Re: Thoughts on "killed tuples" index hint bits support on standby

From: Peter Geoghegan <pg(at)bowt(dot)ie>
To: Michail Nikolaev <michail(dot)nikolaev(at)gmail(dot)com>
Cc: Andres Freund <andres(at)anarazel(dot)de>, PostgreSQL Hackers <pgsql-hackers(at)postgresql(dot)org>
Subject: Re: Thoughts on "killed tuples" index hint bits support on standby
Date: 2021-01-30 02:03:58
Message-ID: CAH2-WzkSUcuFukhJdSxHFgtL6zEQgNhgOzNBiTbP_4u=k6igAg@mail.gmail.com
Views: Raw Message | Whole Thread | Download mbox | Resend email
Thread:
Lists: pgsql-hackers

On Thu, Jan 28, 2021 at 10:16 AM Michail Nikolaev
<michail(dot)nikolaev(at)gmail(dot)com> wrote:
> > I wonder if it would help to not actually use the LP_DEAD bit for
> > this. Instead, you could use the currently-unused-in-indexes
> > LP_REDIRECT bit.
>
> Hm… Sound very promising - an additional bit is a lot in this situation.

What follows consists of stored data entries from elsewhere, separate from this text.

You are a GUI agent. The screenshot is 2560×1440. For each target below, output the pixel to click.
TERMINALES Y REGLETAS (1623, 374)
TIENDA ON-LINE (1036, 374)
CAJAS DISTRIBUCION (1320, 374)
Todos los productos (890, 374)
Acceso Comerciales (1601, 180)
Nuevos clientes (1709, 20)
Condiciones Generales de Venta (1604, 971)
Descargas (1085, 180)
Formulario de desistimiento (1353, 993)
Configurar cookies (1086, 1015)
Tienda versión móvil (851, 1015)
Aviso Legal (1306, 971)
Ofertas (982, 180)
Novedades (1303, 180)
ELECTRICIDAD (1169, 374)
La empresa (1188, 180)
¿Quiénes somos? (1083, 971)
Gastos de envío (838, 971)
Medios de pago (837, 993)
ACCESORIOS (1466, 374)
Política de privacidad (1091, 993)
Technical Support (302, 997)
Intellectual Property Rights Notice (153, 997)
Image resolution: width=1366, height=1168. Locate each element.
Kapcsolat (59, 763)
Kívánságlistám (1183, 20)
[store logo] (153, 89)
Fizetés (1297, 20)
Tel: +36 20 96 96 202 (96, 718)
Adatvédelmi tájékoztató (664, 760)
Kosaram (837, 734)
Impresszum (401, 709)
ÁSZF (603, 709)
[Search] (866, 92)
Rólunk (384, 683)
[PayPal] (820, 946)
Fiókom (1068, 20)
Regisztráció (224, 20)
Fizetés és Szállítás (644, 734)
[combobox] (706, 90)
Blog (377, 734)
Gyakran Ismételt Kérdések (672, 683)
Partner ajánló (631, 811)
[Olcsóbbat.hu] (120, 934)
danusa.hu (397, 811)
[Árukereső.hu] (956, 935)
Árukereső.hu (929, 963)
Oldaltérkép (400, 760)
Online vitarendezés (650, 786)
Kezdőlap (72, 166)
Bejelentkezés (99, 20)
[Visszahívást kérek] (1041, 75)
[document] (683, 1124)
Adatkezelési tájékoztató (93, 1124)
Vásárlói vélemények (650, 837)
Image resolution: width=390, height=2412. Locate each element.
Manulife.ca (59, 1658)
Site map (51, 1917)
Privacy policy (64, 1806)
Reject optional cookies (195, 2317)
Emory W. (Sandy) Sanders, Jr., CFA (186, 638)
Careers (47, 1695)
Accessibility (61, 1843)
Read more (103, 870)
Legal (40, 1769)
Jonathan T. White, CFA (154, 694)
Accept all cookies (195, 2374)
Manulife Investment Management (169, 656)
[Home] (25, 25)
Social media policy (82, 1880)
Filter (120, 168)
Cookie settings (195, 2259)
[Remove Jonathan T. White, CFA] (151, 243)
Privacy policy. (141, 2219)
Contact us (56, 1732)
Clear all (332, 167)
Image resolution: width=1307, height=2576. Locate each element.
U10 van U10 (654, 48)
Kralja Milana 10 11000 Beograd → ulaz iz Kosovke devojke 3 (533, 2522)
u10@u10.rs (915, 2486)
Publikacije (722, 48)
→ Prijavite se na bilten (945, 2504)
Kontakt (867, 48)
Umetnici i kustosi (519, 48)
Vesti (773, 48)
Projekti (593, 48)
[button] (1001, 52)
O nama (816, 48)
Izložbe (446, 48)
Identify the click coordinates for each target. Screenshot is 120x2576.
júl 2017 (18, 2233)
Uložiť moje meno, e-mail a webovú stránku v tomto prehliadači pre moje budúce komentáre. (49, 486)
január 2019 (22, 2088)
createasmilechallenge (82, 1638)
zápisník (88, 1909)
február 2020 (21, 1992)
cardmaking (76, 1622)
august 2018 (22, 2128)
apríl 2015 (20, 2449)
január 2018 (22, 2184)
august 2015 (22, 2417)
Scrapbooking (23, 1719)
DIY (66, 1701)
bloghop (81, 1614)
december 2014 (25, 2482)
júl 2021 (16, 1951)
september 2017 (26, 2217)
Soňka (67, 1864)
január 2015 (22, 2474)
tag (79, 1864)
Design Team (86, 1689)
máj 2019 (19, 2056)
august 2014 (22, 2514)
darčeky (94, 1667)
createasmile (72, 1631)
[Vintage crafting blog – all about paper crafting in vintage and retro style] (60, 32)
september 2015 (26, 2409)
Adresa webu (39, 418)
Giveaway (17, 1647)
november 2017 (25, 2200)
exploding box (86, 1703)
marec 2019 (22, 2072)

Yeah, it would help a lot. But those bits are precious. So it makes
sense to think about what to do with both of them in index AMs at the
same time. Otherwise we risk missing some important opportunity.

> > Whether or not "recently dead" means "dead to my
> > particular MVCC snapshot" can be determined using some kind of
> > in-memory state that won't survive a crash (or a per-index-page
> > epoch?).
>
> Do you have any additional information about this idea? (maybe some thread). What kind of “in-memory state that won't survive a crash” and how to deal with flushed bits after the crash?

Honestly, that part wasn't very well thought out. A lot of things might work.

Some kind of "recently dead" bit is easier on the primary. If we have
recently dead bits set on the primary (using a dedicated LP bit for
original execution recently-dead-ness), then we wouldn't even
necessarily have to change anything about index scans/visibility at
all. There would still be a significant benefit if we simply used the
recently dead bits when considering which heap blocks nbtree simple
deletion will visit inside _bt_deadblocks() -- in practice there would
probably be no real downside from assuming that the recently dead bits
are now fully dead (it would sometimes be wrong, but not enough to
matter, probably only when there is a snapshot held for way way too
long).

Deletion in indexes can work well while starting off with only an
*approximate* idea of which index tuples will be safe to delete --
this is a high level idea behind my recent commit d168b666823. It
seems very possible that that could be pushed even further here on the
primary.

On standbys (which set standby recently dead bits) it will be
different, because you need "index hint bits" set that are attuned to
the workload on the standby, and because you don't ever use the bit to
help with deleting anything on the standby (that all happens during
original execution).

BTW, what happens when the page splits on the primary, btw? Does your
patch "move over" the LP_DEAD bits to each half of the split?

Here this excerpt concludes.